1. I already have my child’s grades and test scores, so what more do I need?

  • You may have some information about your child, but this doesn’t tell you how your child is doing over time, how they compare to kids in other schools, and if they’re going to be ready for college or a job.
  • Your child’s teacher uses your child’s data to understand your child’s learning and teach to their needs and strengths. Your child’s school uses data to make sure your child is on track to graduate.
  • Example: Early warning systems provide information to educators and families about whether students need extra help. Parents and teachers can use this information to help students improve their performance.

Tip: When you meet with your child’s teacher for a parent-teacher conference, make sure you child’s teacher uses data beyond just test scores to have a productive conversation with you about your child’s strengths and weaknesses.

2. Why does the state collect student data?

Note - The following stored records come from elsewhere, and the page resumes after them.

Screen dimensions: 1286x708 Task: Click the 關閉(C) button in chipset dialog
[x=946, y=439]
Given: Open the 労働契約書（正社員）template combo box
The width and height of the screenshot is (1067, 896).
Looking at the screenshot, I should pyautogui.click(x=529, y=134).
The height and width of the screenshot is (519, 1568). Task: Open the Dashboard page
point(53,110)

Can’t my district just do it?

  • States can do things districts can’t, like follow children when they move across district lines and connect high school data to college records.
  • Also, because states provide services on a larger scale, they can better employ technical expertise and have more purchasing power to adopt better technology and security than most districts.
  • Example: When a child moves across district lines, the state can electronically transfer transcripts in real time so that the child doesn’t lose instructional time repeating lessons or trying to make up missed material.

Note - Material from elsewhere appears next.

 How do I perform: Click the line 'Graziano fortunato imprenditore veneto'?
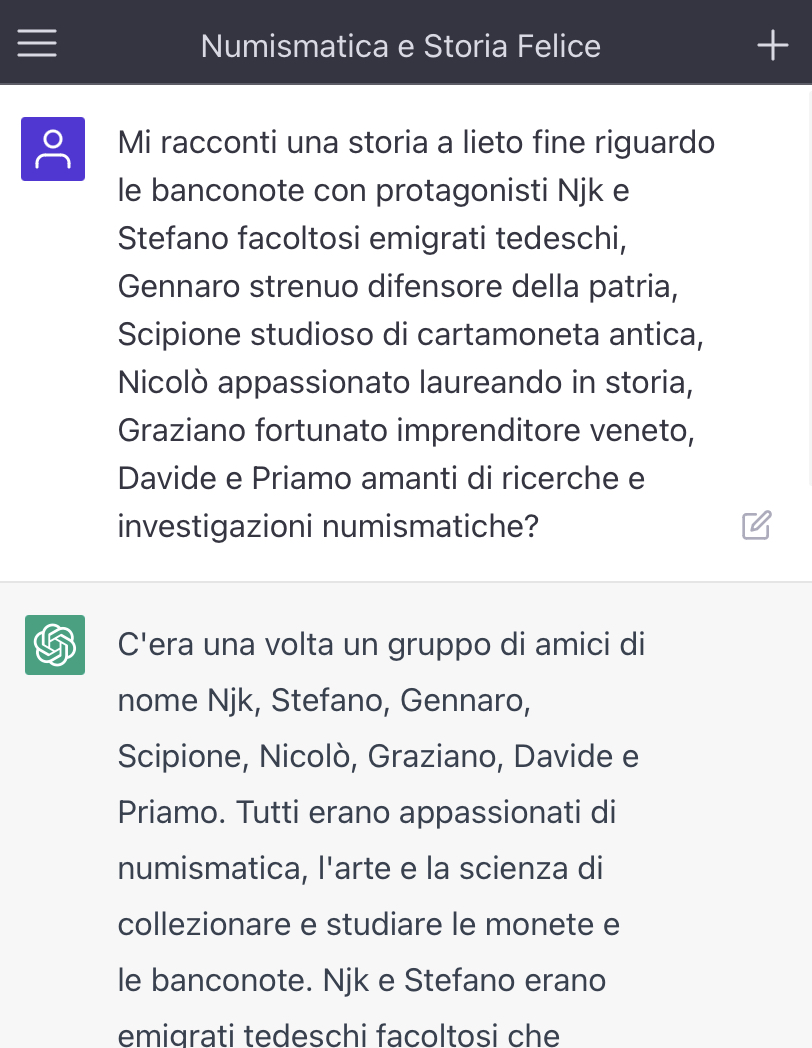pos(406,430)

Tip: Request information about how your school district compares to others in the state and how children in your district fare in college.

3. As we implement state standards aligned to the Common Core, what can I expect to change with regard to data collection or use?

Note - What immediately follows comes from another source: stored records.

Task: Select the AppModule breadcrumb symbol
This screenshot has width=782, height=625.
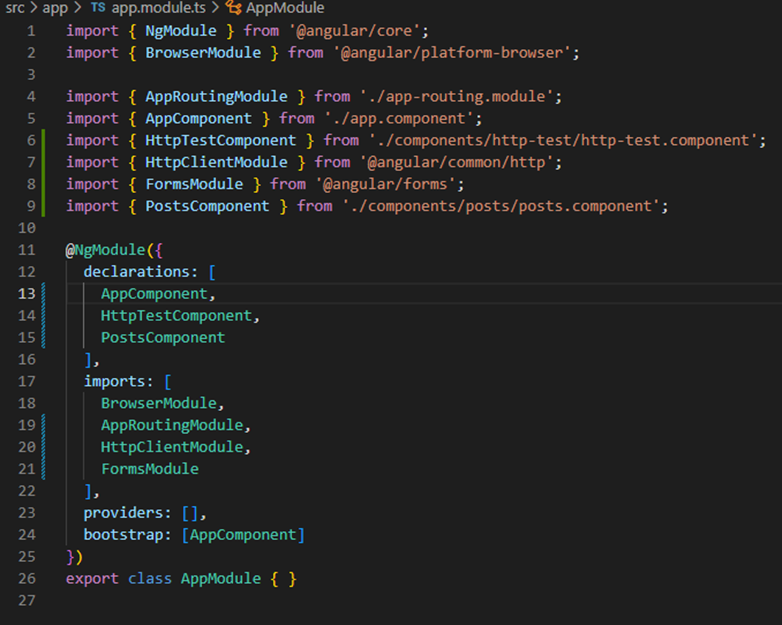Action: pos(286,8)
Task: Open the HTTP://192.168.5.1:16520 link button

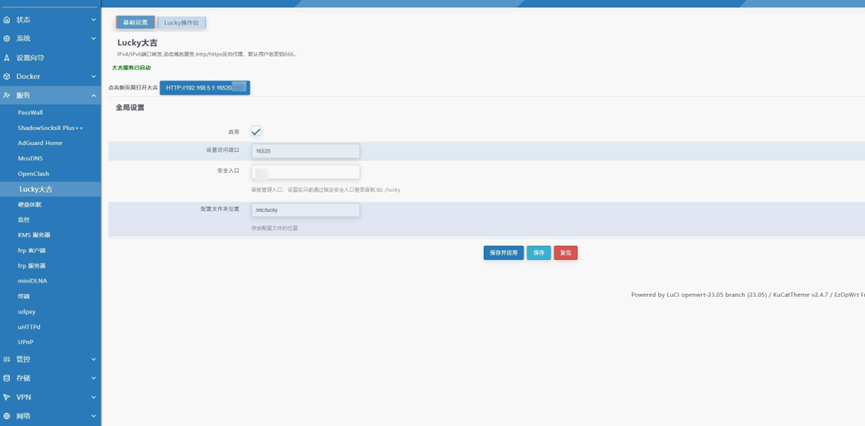Action: [x=204, y=88]
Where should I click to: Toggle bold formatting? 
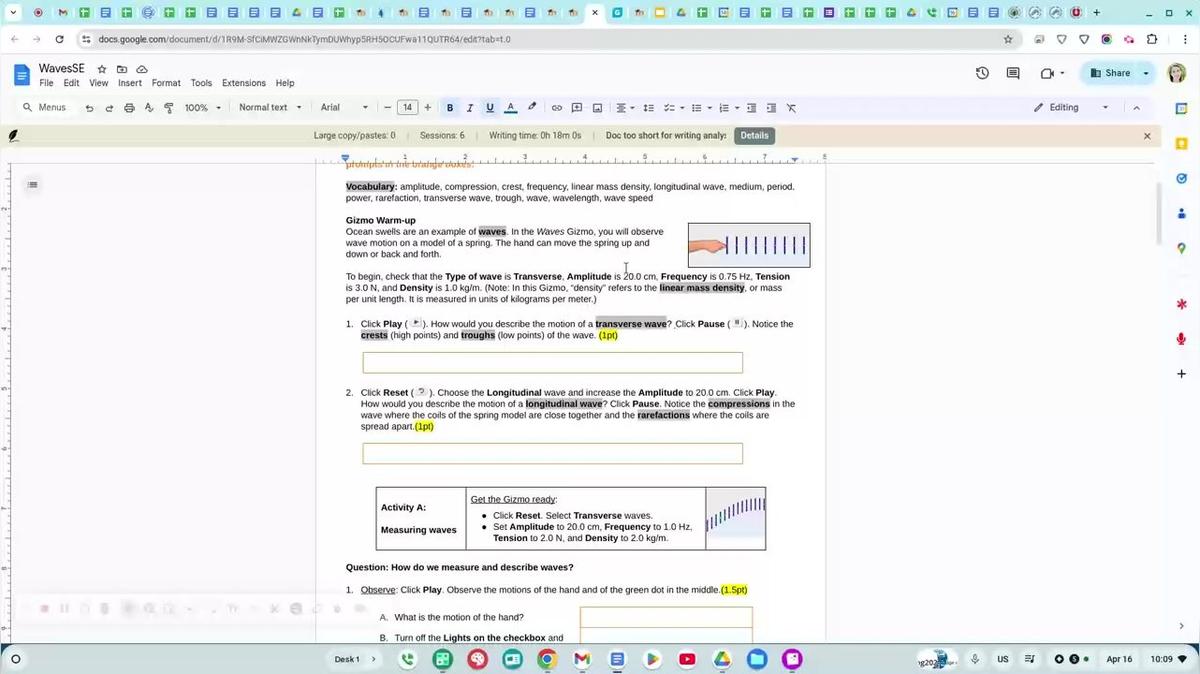[x=450, y=108]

  • Common Core is a set of grade-level expectations and doesn’t require states or districts to collect any new data.
  • With comparable expectations across states, states will be able to better use the data they have to make comparisons to other states and determine what programs, interventions, and pathways lead to success.
  • Example: With comparable expectations, state data is comparable across state lines. Your state can better understand how well third graders in your state are reading compared to third graders in other states—and what those states might be doing better.

Tip: Ask your school’s leaders how they plan to use Common Core assessment data to help students.
What Are Education Data?
Education data means any type of information (like student attendance, demographics, or success in college and the workforce) that helps parents, educators, and policymakers make informed decisions about education. For more information on how education data can help parents, educators, and education leaders, please see
 Source: National PTA, August 2013


  1. I am very curious about who is suggesting that THESE are the questions parents should ask. I am a teacher PTA member. I can tell you that there is quite a bit of misinformation in this blog post. I am also a parent. As both a parent myself, and having talked to literally thousands of parents over the years, I can't recall any parents who have asked me how their children were doing "over time" or how they compare to kids in other schools. They want to know how they're doing in my class. As for if they're going to be ready for college or a job, the idea that standardized test performance will tell us this information is very questionable at best. As a teacher, I am NOT able to use any student's data to understand their learning or teach to their needs and strengths. I don't even get the data until the following year. Looking at my current student's data from previous years tells me very little. This entire blog post is a very poor attempt at a whitewash sales job, and is quite infuriating.

    What parents REALLY SHOULD be asking is: Why are the teachers who are the most knowledgeable about children also the most concerned about an excessive focus on data collection? Why do we no longer seem to value educational experiences that do not readily yield quantifiable data (art, music, field trips, etc.)? Who will decide what to do with the data that is collected, what it means, and what end it serves? Who is behind the push to collect all of this education data? What safeguards are in place to protect our children's privacy, and to prevent outside parties from accessing it to track, label or market to kids? Just for starters.

  2. Grades, not data and test scores, should be the focus. I wish organizations would stop telling parents what they should be thinking, Most parents have been to school and know what matters most for their own children.